## EXERCISE OBJECTIVE
Extract the lines from the one containing "Share the main tweet" through the one containing "tap(1575, 564)", copying each exactly as it appears.

------ DATASET ENTRIES ------

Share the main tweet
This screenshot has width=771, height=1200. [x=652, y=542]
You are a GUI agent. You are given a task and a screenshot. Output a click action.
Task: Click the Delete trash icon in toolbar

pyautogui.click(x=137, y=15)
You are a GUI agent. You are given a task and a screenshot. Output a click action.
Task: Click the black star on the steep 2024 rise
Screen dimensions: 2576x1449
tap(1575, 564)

------
------ DATASET ENTRIES ------

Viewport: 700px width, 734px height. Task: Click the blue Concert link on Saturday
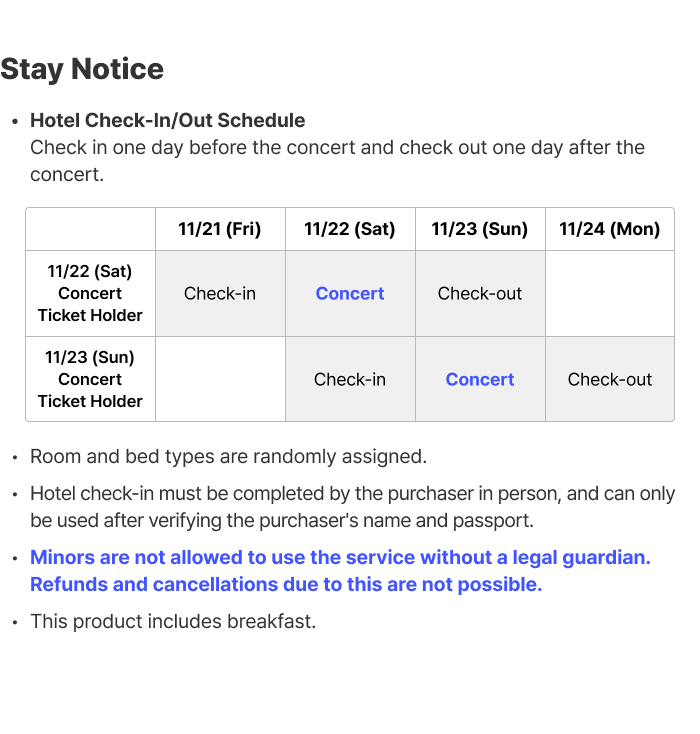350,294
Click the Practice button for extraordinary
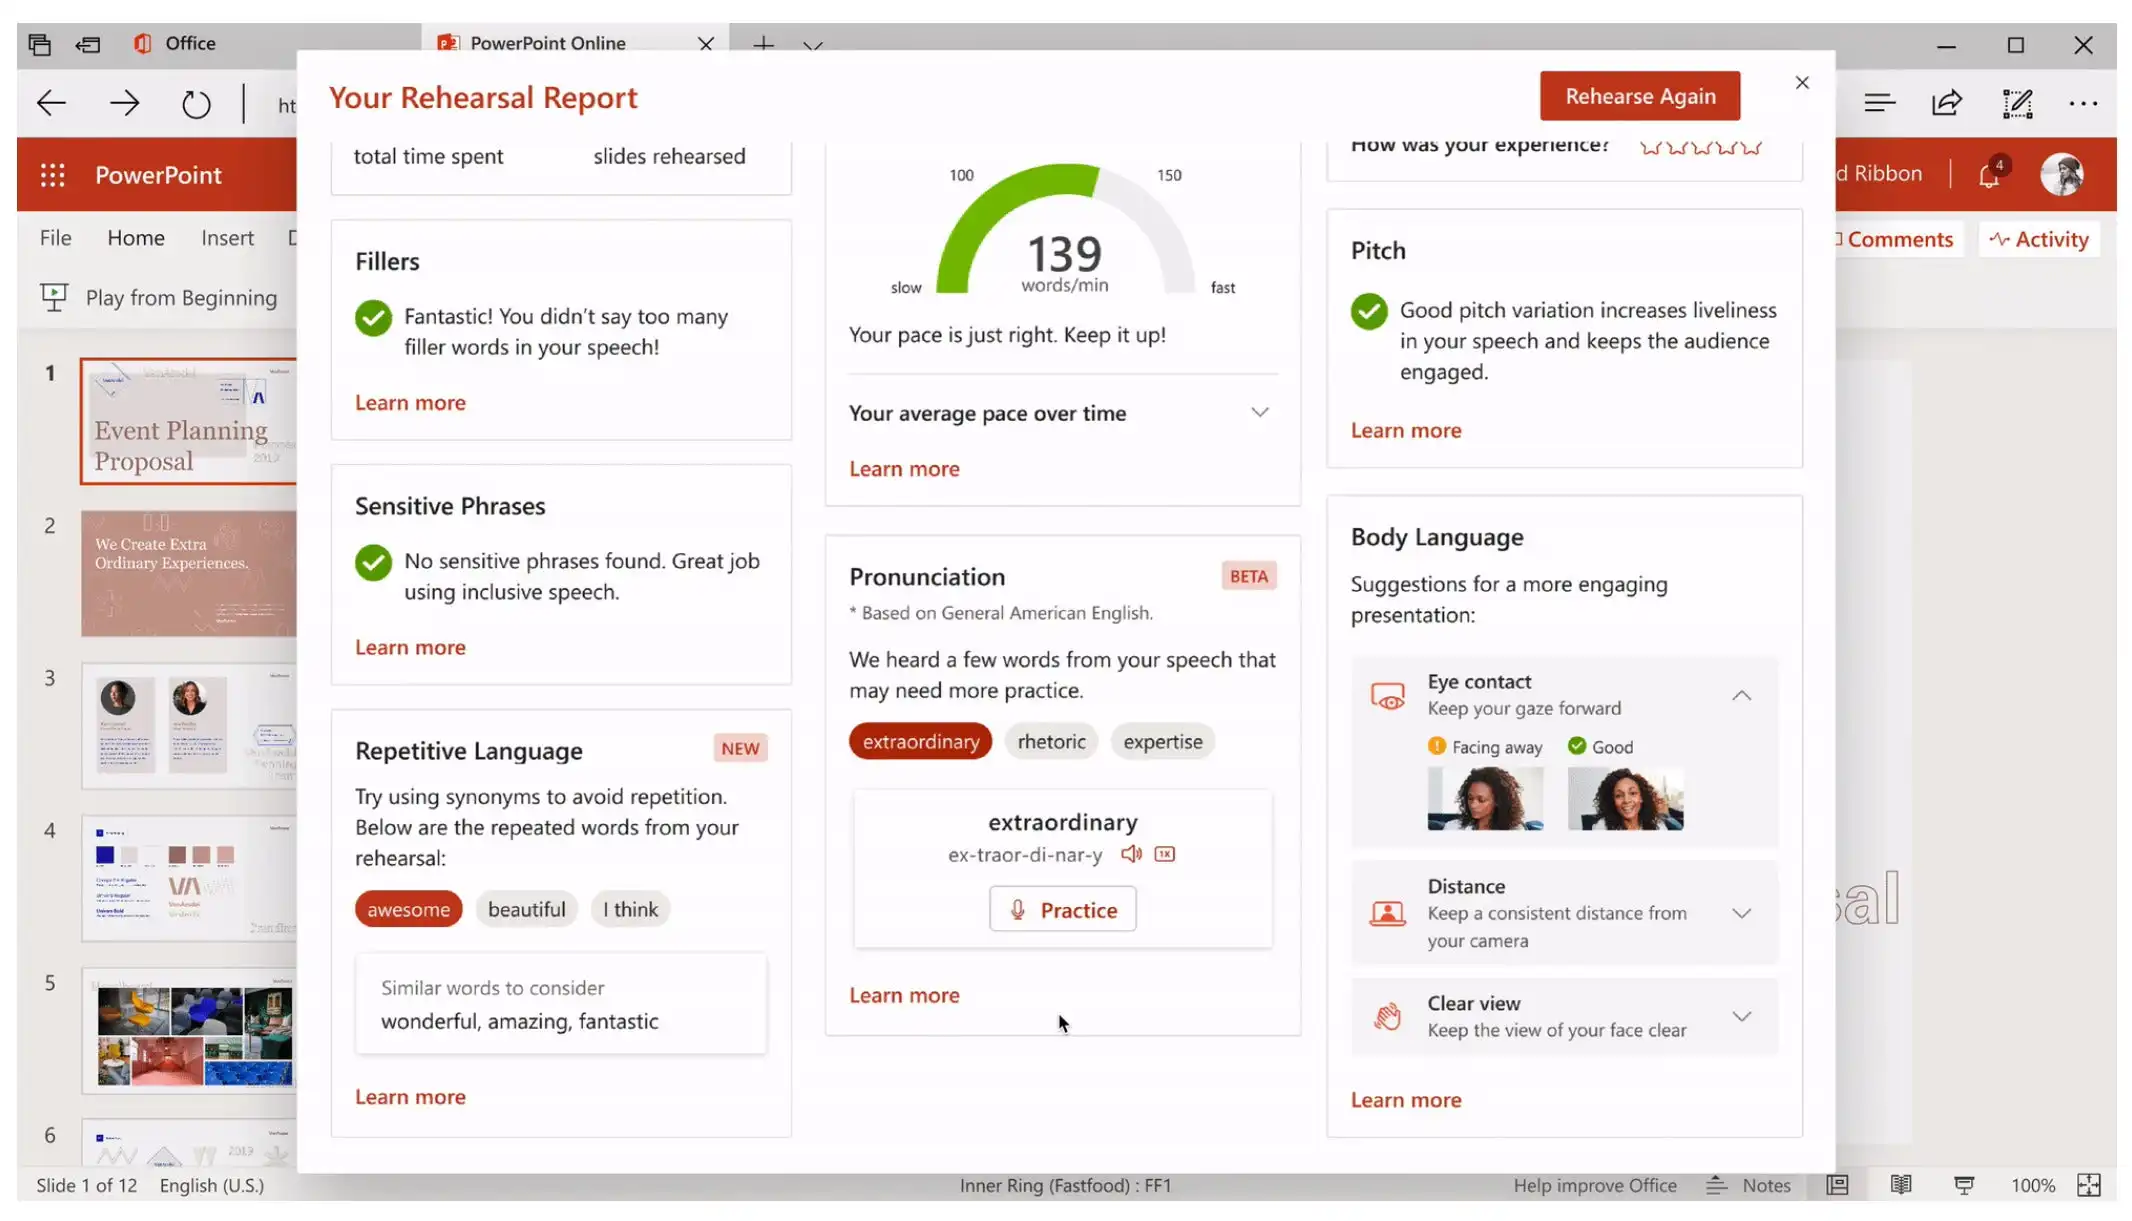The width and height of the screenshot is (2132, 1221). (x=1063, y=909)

------

## THE ANSWER
Share the main tweet
This screenshot has width=771, height=1200. [x=652, y=542]
You are a GUI agent. You are given a task and a screenshot. Output a click action.
Task: Click the Delete trash icon in toolbar

pyautogui.click(x=137, y=15)
You are a GUI agent. You are given a task and a screenshot. Output a click action.
Task: Click the black star on the steep 2024 rise
Screen dimensions: 2576x1449
tap(1575, 564)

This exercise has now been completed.